En un documento de cinco páginas que establece las nuevas reglas, monseñor Michael Burbidge, obispo de Arlington, Virginia, explica que están destinadas a "fortalecer la comunión eclesial" dentro de la diócesis de acuerdo con el motu proprio Traditionis custodes, así como las restricciones más específicas que el Vaticano emitió en diciembre.

Por tanto, 13 parroquias de la diócesis tendrán que suspender la celebración de la misa tradicional a partir del 8 de septiembre, de acuerdo con las nuevas reglas promulgadas el 29 de julio por el obispo, en seguimiento de las directivas litúrgicas del Papa Francisco.

Otras ocho parroquias podrán continuar con la celebración de estas misas. Pero ninguna de ellas puede publicar los horarios, defunciones ni celebraciones en su boletín, en su sitio web o en las redes sociales, de acuerdo con los requisitos del Vaticano.

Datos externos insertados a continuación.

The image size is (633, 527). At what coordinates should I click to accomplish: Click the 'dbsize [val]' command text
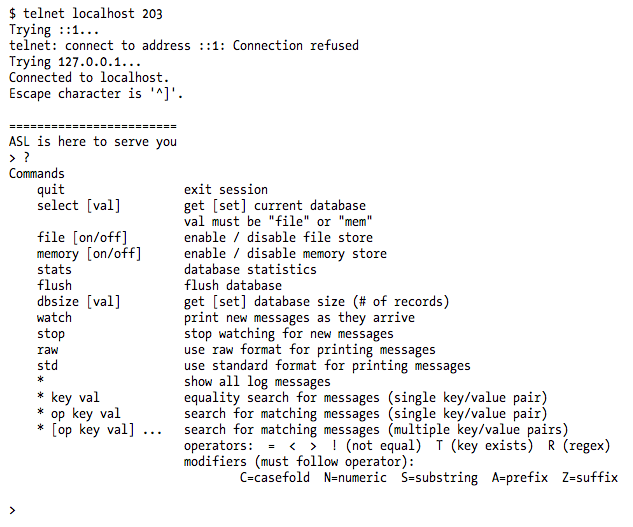click(x=79, y=302)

"La expresión única de la sagrada liturgia se encuentra en los libros litúrgicos reformados según los deseos del Concilio Vaticano II y promulgados por los Papas San Pablo VI y San Juan Pablo II", afirma monseñor Burbidge en el documento. Estas normas entrarán en vigor el 8 de septiembre, festividad de la Natividad de la Virgen María.

Según un comunicado publicado en el sitio web de la diócesis de Arlington, monseñor Burbidge revela que envió una "solicitud de dispensa de Traditionis custodes" al Dicasterio para el Culto Divino y la Disciplina de los Sacramentos, para que "el 2.5% de los católicos que prefieren esta forma litúrgica" en la diócesis pueda seguir teniendo acceso a ella.

"Como resultado, tres parroquias [de las 70 que hay en la diócesis] recibieron autorización para continuar con la celebración de la misa tradicional en latín en la iglesia parroquial, por un período de dos años", continúa el comunicado. Este permiso "podrá prorrogarse con la aprobación del Dicasterio, paralelamente a la obra de reunificación de la celebración de la Santa Liturgia".

En enero, monseñor Burbidge ya había prohibido el uso de la forma "extraordinaria" para bautizos, matrimonios y otros sacramentos, de acuerdo con las directivas del Vaticano.

Por lo tanto, la "normalización" continúa, con el objetivo claro de eliminar la misa tradicional por completo del paisaje litúrgico. Las únicas migajas que quedan -por el momento- están destinadas a distraer a los fieles hasta que se complete la reunificación.

Después de haber vaciado las iglesias a través de la reforma litúrgica, ahora se trata de evitar que se vuelvan a llenar, cortando los puentes hacia un pasado que debe considerarse definitivamente superado. Sin embargo, las prohibiciones abusivas de Pablo VI no impidieron que perdurara la misa tradicional; las de Francisco no tendrán más éxito.